**INSTRUCTIONS FOR THE TASK**
Duplicate the lines starting with the line that contains "The height and width of the screenshot is (819, 1456). Identify" and going on through the line that contains "center [238, 126].", both included.

Stored dataset items:
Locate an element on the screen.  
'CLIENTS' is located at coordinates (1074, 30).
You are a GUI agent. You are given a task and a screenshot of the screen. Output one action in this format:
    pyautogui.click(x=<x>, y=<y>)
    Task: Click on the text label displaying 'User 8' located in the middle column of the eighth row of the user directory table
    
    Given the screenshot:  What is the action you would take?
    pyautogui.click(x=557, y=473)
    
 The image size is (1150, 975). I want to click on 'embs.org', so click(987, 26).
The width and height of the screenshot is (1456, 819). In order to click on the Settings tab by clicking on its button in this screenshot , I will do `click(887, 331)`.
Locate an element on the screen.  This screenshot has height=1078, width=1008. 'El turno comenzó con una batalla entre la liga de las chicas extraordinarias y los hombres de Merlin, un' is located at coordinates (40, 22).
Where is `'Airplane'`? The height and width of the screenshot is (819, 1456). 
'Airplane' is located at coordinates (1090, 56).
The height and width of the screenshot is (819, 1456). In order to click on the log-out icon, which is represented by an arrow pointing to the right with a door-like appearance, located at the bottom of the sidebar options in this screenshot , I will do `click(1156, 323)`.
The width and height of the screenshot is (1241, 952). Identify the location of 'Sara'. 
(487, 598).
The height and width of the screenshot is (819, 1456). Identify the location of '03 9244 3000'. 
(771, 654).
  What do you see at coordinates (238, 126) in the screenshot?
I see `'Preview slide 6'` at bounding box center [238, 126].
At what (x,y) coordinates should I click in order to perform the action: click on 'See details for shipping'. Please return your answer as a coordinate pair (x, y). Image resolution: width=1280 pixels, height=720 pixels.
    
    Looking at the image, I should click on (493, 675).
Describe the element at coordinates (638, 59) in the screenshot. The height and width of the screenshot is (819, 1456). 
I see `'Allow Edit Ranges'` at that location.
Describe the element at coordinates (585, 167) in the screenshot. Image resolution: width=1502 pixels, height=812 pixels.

**EXPECTED OUTPUT**
The height and width of the screenshot is (819, 1456). Identify the location of '03 9244 3000'. 
(771, 654).
  What do you see at coordinates (238, 126) in the screenshot?
I see `'Preview slide 6'` at bounding box center [238, 126].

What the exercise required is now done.